Count distinct lines in a report

  • Thread starter Thread starter Dominic
  • Start date Start date
D

Dominic

Hi all

I have a simple Access report that lists work order numbers, along with
various information against this order number. An individual order number
may appear more than once in this report.

I would like at thge bopttom of the report, the number of different work
order numbers in the report. I am trying to build an expression / formula to
do this, but am struggling a bit.

Thanks for any help anyone can throw my way.

DominicB
 
Are the work order numbers all printing together in the report in one location
or are they scattered around the report?

John Spencer
Access MVP 2002-2005, 2007-2010
The Hilltop Institute
University of Maryland Baltimore County
 
Hi John

Thanks for taking the time to answer.

I have a simple database table recording production - a list of work orders
(that may appear more than once) and against each order the machine ID, run
speed, design etc.

There is then a query against this table where I set up the criteria I want
to apply to the table.

The report is based on that query, and is a really simple report listing
work order, run speed, design etc.

I would like to count how many work orders there are, and if the work order
appears more than once, don't count it a second time.
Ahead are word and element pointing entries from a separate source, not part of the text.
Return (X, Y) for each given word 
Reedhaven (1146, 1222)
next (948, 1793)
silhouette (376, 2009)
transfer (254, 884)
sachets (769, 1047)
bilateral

The workorders aren't scattered about the report - they just appear in one
column, but may appear multiple times (for example if the job is printed in
batches on two seperate days on two different machines).

I used to have this information in Excel and had a formula to do this, but
have moved to Access as it's better suited for the job, but cannot figure
this problem out.

Thanks for reading

Dominic
 
I realize they appear in one horizontal location. I was trying to determine
if they were like the following in vertical location (all numbers clustered
together.
Workorder 1
Workorder 4
Workorder 4
WorkOrder 4
Workorder 2
Workorder 2
Workorder 3


Or like the following where the workorders are not clustered together.
Perhaps in date order of job being performed.
Workorder 1
Workorder 2
Workorder 4
Workorder 4
Workorder 2
Workorder 4
WorkOrder 3

With the first you can get a count using the report and a running sum based on
a grouping by workorder. Either way you can use a custom function to get the
count (see following)

Check out Allen Browne's article:
ECount() - an extended DCount()
at:
http://allenbrowne.com/ser-66.html

ECount() takes the same arguments as DCount(), but an extra flag you can set
to retrieve the distinct count.
 
Hi John

I see what you mean now about the work order numbers - the second example is
more how my data is arranged, for no particular reason, just that the
original imported data is sorted by machine number.

I will check out Allen Browne's site now. Many thanks for the pointers.